Premier met een missie, geen crisismanager
In acht jaar versleet hij vier kabinetten. Balkenende is een premier met een missie. Maar een crisismanager is hij niet.
Het had het feestje van het kersverse kabinet van CDA, PvdA en ChristenUnie moeten zijn: het Kamerdebat over de regeringsverklaring, eind februari 2007. Maar de glans was er gelijk al van af. PVV-leider Wilders kreeg alle aandacht met zijn harde aanval op de dubbele paspoorten van de PvdA-staatssecretarissen Albayrak en Aboutaleb. In de televisiejournaals van die avond werd gesproken over het „paspoortendebat.”Volgens commentatoren was dat niet alleen Wilders’ schuld, ook de leider van het nieuwe kabinet, Balkenende, trof blaam. De premier had Wilders krachtig weerwoord kunnen geven, hij had het kunnen opnemen voor zijn bewindslieden. Dat deed hij niet. Hij behandelde de paspoortenkwestie net als de andere dossiers: gelijkmatig, zonder overtuiging.
Het is volgens critici het patroon van zijn premierschap: op belangrijke momenten liet hij het afweten.
In de zomer van 2002 kreeg Nederland een premier die alles wist van het christelijk-sociaal gedachtegoed, maar zonder al te veel bestuurlijke ervaring: de 46-jarige Jan Peter Balkenende, afkomstig uit een gereformeerd synodaal gezin in het Zeeuwse Kapelle-Biezelinge.
In het CDA had een machtsstrijd gewoed tussen fractievoorzitter De Hoop Scheffer en partijvoorzitter Van Rij. Beiden hadden het veld moeten ruimen. En toen was het onbekende Tweede Kamerlid Balkenende naar voren geschoven als fractievoorzitter en lijsttrekker.
Er werd in begintijd gegniffeld om zijn professorale brilletje. En dan dat kapsel. Maar Balkenende groeide na de moord op Fortuyn uit tot een baken van rust in woelige tijden, tot het toonbeeld van betrouwbaarheid. Hij gaf blijk van visie met motto’s als ”eigen verantwoordelijkheid” en een stevige hervormingsagenda op het gebied van sociale zekerheid.
Een leidersfiguur, iemand die zich onvoorwaardelijk geeft voor zijn volk; zo wil Balkenende zelf graag overkomen.

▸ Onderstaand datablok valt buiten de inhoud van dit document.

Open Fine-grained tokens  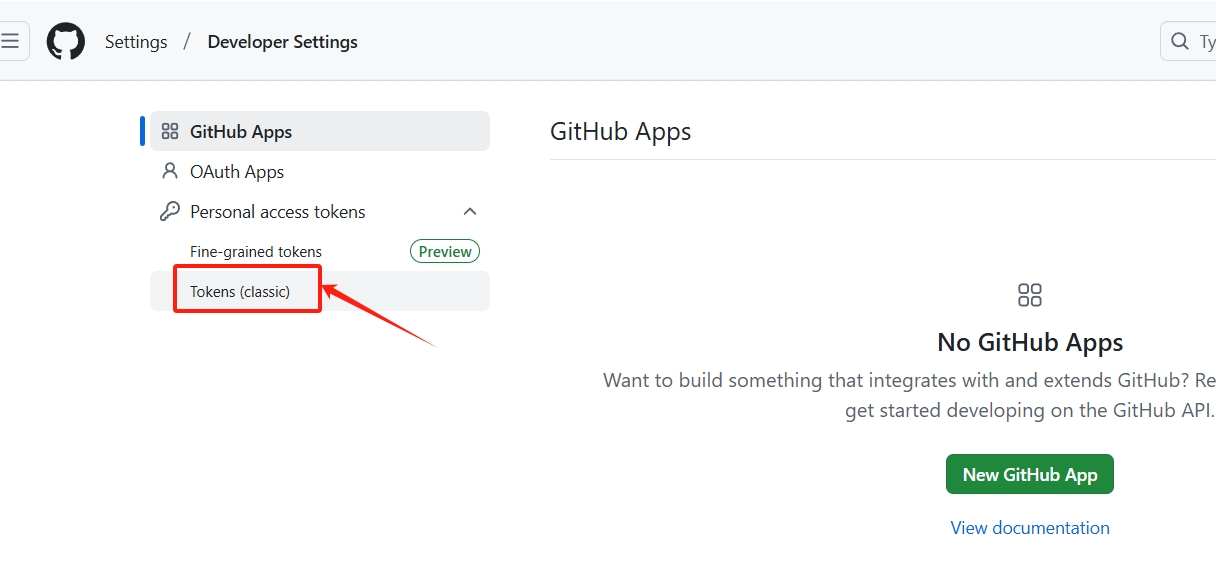point(256,252)
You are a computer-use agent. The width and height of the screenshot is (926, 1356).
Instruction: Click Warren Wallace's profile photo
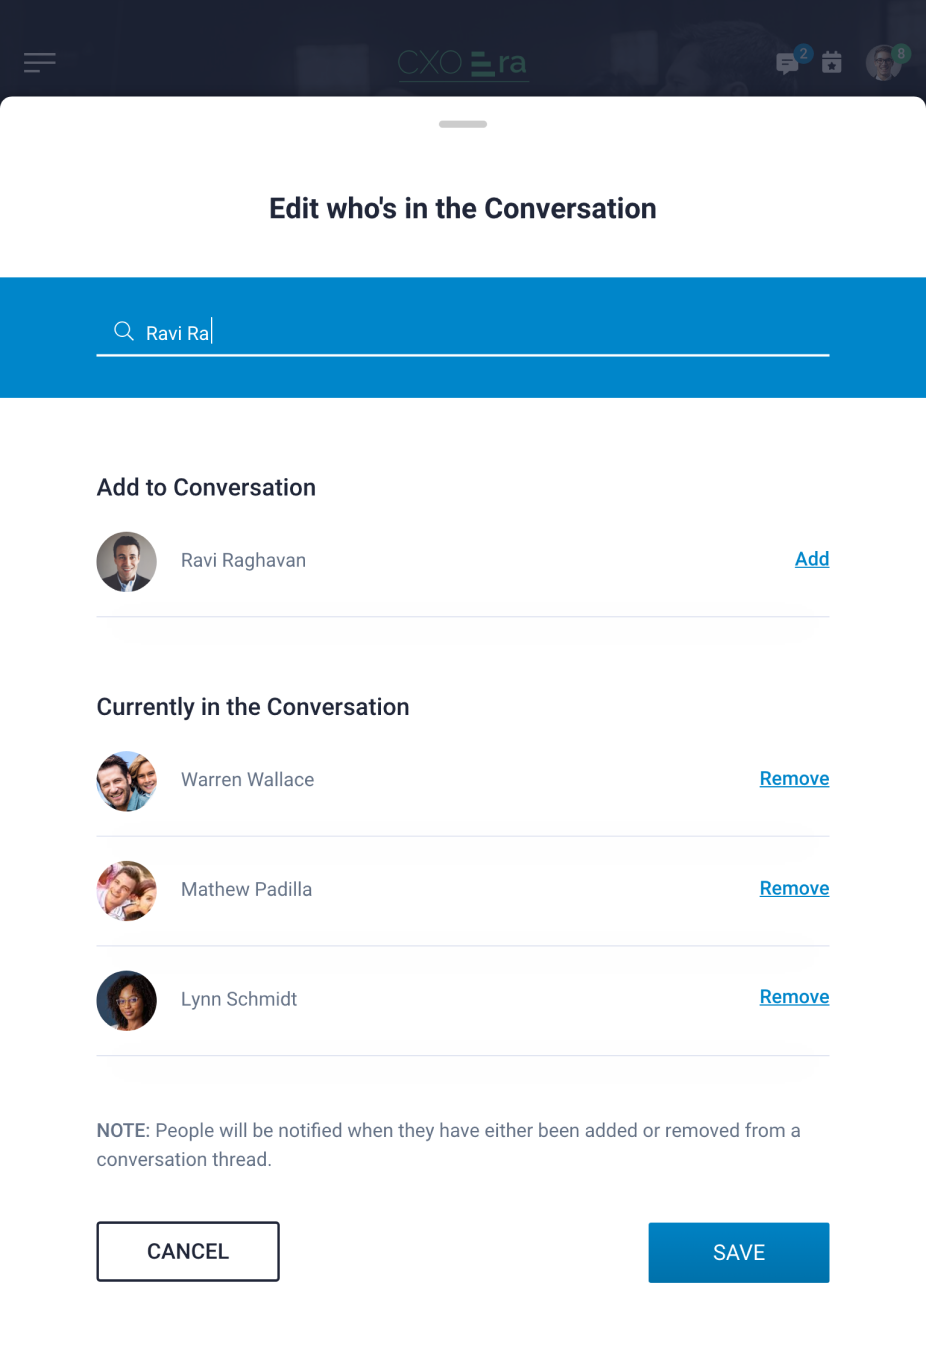coord(127,781)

Hij citeert regelmatig de vermoorde Amerikaanse president John F. Kennedy. „Vraag niet wat je land voor jou kan doen, maar wat jij voor je land kunt betekenen.”
Maar juist op het punt van het leiderschap kreeg Balkenende veel kritiek. Zijn eerste kabinet van CDA, VVD en LPF ging al na 87 dagen ten onder na ruzie tussen LPF-ministers. Toch kreeg Balkenende de val op zijn bordje: hij had de kemphanen beter uit elkaar moeten houden.

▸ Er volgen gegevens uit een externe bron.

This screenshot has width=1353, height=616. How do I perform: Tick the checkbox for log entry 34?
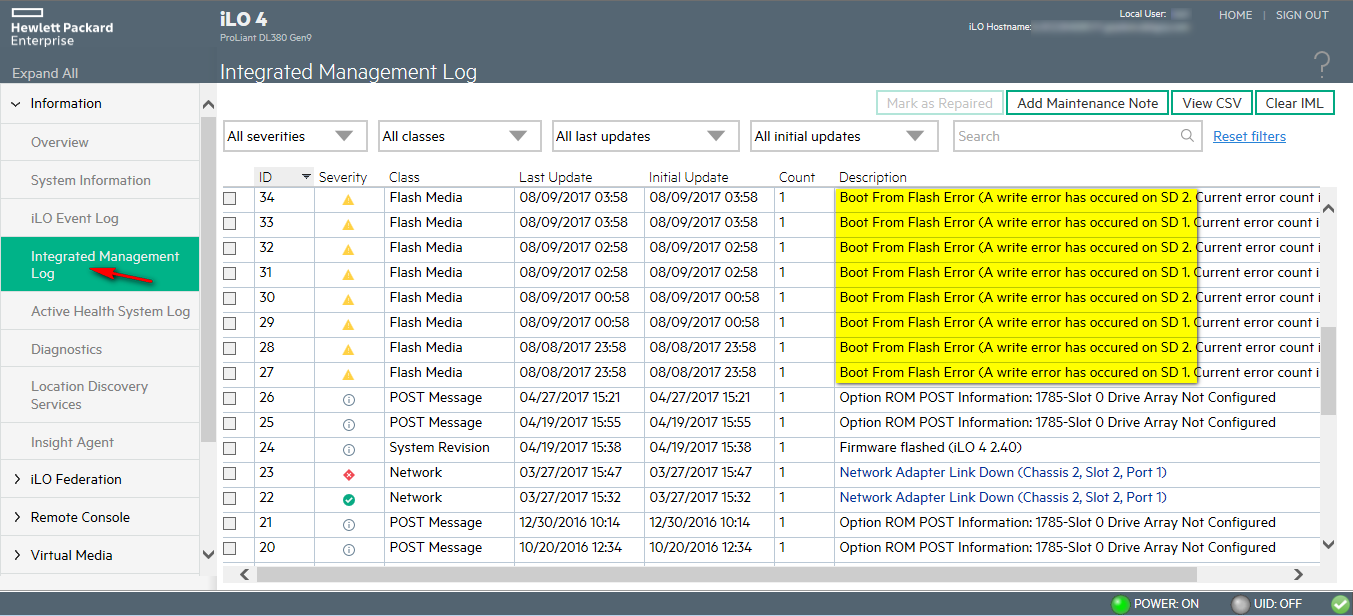230,199
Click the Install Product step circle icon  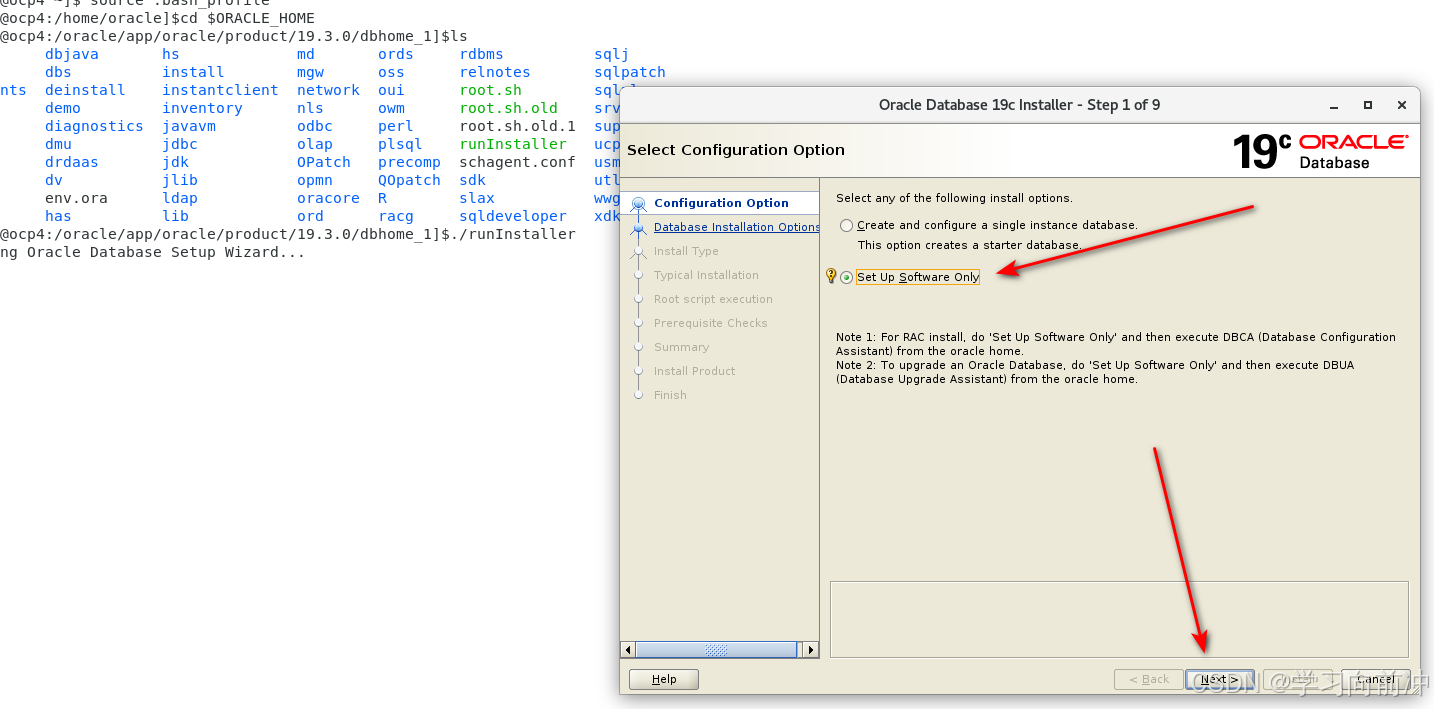tap(638, 370)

Tijdens de regeerperiode van zijn tweede kabinet, van CDA, VVD en D66, kwam hij maar moeilijk af van het etiket dat hij eigenlijk te licht was voor het premierschap. Bij de moord op Theo van Gogh, in de weken voor het referendum over de Europese Grondwet: Balkenende reageerde te laat of helemaal niet, zo vond de oppositie. De populariteit van zijn kabinet zakte tot een historisch dieptepunt.
Balkenende II kwam ten val door de zogeheten Ayaancrisis: het debat dat VVD-minister Verdonk had aangewakkerd over de nationaliteit van Kamerlid Hirsi Ali. Er kwam een minderheidskabinet van CDA en VVD.
In zijn vierde kabinet leek de premier het imago van een zwakke leider achter zich te hebben gelaten. Maar de commissie-Davids schopte tegen het zere been door onlangs weer te beginnen over Balkenendes vermeende gebrek aan regie. Het besluit om de inval in Irak, in 2003, te steunen zou grotendeels buiten de premier om zijn voorgekookt.
Zo blijft Balkenende de premier die lang niet altijd op het juiste moment aan de touwtjes wist te trekken. Dat hij dikwijls met instabiele coalitiepartners te maken kreeg –LPF, D66, VVD, PvdA– doet er in de beeldvorming vaak niet eens toe.